◆ **Selected passage**
########################################
# Do You Live in the Past, Present, or Future?



## David Baxter PhD (Nov 25, 2008)

A quiz:

Do You Live in the Past, Present, or Future?

Mine said:



> *You Live in the Present*
> 
> You take things one day at a time. And it turns out, that's a pretty great way to live.
> 
> ...


----------



## NicNak (Nov 25, 2008)

> You take things one day at a time.
> And it turns out, that's a pretty great way to live.
> 
> You aren't consumed by the past, and you're aren't obsessed with the future.
> ...



Think this quiz is giving me too much credit! haa haa, but I will take it, why not!


----------



## ladylore (Nov 25, 2008)

Same result for me. 



> *You Live in the Present *
> 
> You take things one day at a time. And it turns out, that's a pretty great way to live.
> 
> ...


----------



## NicNak (Nov 25, 2008)

Dr.  Baxter is going to think we cheated off of his test,  Ladylore haa haa haa haa


----------



## ladylore (Nov 25, 2008)

Naw - well practiced in mindfullness. At least that is my story and I am sticking to it.  :lol:


----------



## NicNak (Nov 25, 2008)

I don't have a story.  All I know is I am innocent until proven insane :teehee:


----------



## Daniel (Nov 25, 2008)

Just when I thought I achieved enlightenment:



> While most people don't live in the present enough, make sure you don't live in it too much.
> 
> Blogthings - You Live in the Present


----------



## healthbound (Nov 26, 2008)

Hmmmmmm.....maybe the test is rigged?  Apparently I live in the present too!


----------



## NicNak (Nov 26, 2008)

Or  maybe it is cause we are all special :flowers:


----------



## healthbound (Nov 26, 2008)

I like your theory better


----------
########################################
◆ **Data section**

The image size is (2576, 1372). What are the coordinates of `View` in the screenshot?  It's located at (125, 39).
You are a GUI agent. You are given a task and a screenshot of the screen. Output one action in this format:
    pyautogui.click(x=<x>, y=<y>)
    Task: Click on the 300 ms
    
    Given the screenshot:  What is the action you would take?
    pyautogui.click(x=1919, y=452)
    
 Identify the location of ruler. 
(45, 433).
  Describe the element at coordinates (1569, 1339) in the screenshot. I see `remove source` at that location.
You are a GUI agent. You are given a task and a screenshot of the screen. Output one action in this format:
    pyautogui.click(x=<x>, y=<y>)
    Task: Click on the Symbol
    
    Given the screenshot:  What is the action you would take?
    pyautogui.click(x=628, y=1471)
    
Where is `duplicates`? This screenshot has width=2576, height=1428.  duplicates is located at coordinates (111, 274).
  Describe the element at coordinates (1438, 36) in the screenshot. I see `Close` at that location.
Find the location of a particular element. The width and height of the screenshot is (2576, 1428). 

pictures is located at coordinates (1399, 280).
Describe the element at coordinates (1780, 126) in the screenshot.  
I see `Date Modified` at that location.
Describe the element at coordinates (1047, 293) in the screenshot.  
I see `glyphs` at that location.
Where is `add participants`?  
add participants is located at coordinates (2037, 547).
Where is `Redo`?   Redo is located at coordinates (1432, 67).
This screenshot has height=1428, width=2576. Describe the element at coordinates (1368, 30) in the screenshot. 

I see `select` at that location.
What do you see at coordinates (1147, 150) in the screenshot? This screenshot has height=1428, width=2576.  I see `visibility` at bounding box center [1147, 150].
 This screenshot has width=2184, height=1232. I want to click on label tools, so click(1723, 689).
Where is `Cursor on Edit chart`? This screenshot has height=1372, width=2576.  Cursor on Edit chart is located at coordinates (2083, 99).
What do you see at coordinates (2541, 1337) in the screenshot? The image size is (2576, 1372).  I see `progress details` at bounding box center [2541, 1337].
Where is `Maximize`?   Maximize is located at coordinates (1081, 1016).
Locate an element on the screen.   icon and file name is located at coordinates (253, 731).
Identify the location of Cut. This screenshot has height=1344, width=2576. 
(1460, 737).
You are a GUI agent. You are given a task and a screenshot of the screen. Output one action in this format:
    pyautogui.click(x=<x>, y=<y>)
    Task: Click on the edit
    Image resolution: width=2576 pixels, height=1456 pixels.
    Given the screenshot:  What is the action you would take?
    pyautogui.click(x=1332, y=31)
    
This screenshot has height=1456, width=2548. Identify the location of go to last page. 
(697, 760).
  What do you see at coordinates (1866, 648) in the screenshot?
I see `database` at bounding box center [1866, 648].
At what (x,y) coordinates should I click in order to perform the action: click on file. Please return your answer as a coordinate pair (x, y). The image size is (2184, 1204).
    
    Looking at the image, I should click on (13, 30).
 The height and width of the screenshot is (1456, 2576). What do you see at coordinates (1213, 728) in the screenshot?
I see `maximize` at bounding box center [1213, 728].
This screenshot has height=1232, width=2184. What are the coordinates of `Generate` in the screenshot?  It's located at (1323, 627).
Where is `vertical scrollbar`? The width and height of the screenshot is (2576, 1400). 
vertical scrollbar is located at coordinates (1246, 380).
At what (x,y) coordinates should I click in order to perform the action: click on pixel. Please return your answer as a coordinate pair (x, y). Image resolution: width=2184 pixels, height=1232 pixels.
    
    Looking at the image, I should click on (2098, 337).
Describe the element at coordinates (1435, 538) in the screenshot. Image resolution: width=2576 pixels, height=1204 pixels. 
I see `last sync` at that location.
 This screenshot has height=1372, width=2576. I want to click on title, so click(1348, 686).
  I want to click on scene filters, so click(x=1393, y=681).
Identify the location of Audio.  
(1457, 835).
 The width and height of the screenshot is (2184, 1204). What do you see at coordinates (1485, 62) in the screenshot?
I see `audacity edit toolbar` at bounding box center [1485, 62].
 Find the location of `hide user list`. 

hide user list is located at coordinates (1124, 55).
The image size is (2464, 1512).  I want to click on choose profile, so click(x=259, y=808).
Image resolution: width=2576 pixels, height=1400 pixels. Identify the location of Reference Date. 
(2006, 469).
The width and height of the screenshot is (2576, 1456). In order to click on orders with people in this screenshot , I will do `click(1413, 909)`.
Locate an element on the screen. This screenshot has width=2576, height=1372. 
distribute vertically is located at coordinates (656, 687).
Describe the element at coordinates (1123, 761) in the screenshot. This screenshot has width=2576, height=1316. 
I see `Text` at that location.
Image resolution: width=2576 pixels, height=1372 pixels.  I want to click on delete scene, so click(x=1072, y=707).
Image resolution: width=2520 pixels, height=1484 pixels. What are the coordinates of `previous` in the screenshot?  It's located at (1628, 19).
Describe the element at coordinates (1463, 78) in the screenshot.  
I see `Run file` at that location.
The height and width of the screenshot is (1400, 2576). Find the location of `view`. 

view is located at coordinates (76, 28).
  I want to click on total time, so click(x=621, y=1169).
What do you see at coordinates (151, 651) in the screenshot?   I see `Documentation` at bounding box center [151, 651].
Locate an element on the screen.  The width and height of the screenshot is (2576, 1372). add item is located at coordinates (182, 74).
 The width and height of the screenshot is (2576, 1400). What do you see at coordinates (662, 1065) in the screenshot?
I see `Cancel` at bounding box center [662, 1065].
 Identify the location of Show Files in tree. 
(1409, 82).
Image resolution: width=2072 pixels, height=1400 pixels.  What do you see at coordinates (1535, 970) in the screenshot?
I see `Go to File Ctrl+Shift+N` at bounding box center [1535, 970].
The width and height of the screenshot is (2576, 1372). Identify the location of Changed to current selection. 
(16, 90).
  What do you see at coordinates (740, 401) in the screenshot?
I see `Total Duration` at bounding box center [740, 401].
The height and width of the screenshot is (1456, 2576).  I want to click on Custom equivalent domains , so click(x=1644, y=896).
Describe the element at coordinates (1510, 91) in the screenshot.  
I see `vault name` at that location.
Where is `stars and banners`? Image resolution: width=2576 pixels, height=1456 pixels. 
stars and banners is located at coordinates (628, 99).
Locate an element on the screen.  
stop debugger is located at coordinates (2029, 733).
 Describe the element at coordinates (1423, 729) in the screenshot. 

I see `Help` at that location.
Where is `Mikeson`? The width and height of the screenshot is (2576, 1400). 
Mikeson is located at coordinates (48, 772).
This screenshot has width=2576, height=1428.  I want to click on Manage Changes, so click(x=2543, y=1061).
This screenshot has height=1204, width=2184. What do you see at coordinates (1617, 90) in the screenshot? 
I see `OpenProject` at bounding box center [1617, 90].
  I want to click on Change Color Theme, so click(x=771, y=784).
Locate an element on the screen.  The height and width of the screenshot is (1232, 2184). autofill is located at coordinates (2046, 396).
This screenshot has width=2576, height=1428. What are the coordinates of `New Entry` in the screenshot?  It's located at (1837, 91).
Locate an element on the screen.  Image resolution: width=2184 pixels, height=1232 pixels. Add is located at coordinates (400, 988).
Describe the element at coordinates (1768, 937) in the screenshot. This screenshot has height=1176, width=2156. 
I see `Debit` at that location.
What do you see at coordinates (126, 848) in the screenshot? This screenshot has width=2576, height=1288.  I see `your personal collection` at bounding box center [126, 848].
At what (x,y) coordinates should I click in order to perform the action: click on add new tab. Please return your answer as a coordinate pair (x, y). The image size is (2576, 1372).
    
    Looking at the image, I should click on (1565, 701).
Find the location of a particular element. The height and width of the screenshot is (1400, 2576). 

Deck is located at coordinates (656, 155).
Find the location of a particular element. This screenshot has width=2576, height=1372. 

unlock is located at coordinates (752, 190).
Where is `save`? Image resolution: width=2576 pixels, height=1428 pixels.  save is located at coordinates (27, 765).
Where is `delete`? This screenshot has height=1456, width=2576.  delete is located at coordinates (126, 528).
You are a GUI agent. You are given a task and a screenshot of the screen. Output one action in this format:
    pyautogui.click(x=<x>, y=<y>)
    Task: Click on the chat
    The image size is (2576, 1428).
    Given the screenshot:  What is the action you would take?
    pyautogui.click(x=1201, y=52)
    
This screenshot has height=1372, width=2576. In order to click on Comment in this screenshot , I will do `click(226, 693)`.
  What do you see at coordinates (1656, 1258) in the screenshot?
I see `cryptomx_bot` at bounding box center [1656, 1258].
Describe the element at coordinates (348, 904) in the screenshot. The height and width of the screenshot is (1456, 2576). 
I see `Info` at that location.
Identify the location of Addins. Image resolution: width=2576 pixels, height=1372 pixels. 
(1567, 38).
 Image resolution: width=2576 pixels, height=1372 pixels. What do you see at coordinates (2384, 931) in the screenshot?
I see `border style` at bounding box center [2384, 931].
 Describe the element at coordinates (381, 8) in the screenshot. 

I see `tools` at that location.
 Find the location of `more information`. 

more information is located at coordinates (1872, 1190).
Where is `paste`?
########################################
◆ **Exercise tasks**
(1) In the forum thread, what reason does ladylore give for getting the "You Live in the Present" result?
(2) Shorten the paragraph in the forum thread that begins "Think this quiz is giving me too much credit!" while keeping its main points.
The material has no connection to the forum thread.

◆ **Worked answers**
(1) Being well practiced in mindfulness.

(2) The quiz may be giving too much credit, but the result is still welcome.